Massa no es indiferente a que le digan populista. El jueves sugirió a varios legisladores oficialistas “votar algo juntos antes de fin de año”. Macri no le quiere regalar esa desintoxicación. Sólo en un tema los peronistas fueron más responsables que Cambiemos: el gravamen sobre el juego. El miércoles, en una enigmática negociación, quienes explotan tragamonedas consiguieron atenuar muchísimo la tasa de $ 40.000 que proponía el oficialismo. Dicen los opositores que no hubo nada raro. Pensaron en las fuentes de trabajo.

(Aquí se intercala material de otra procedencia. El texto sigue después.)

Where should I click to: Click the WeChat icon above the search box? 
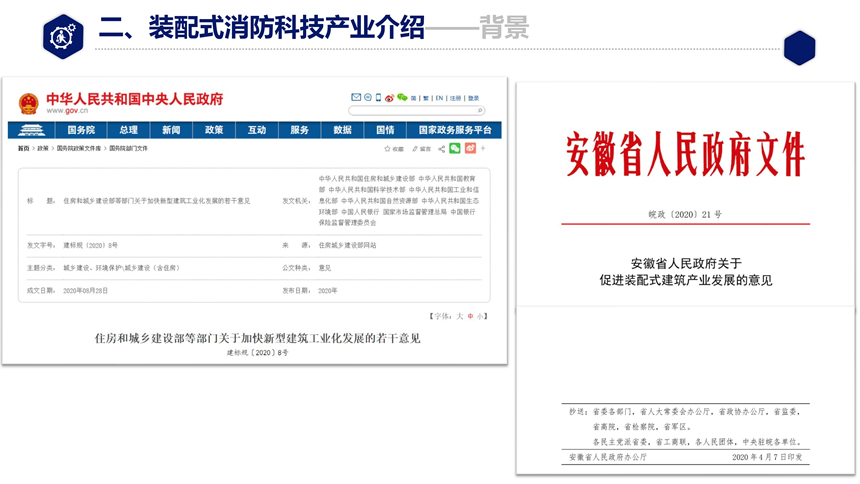click(x=402, y=98)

Ética pura.
Las versiones de un encuentro entre Massa y Cristina Kirchner serían falsas. Pero ella busca, desde el otro extremo, el centro. En la visita a Lula da Silva se hizo acompañar por peronistas clásicos. Nadie de La Cámpora. La ex presidenta se ve cada vez más con dirigentes del PJ. El problema sigue siendo la mancha de la corrupción, que la persigue: el día que llegó a Brasil, la justicia imputó a Lula por tráfico de influencias, lavado de dinero y organización criminal. La sufrida patria grande.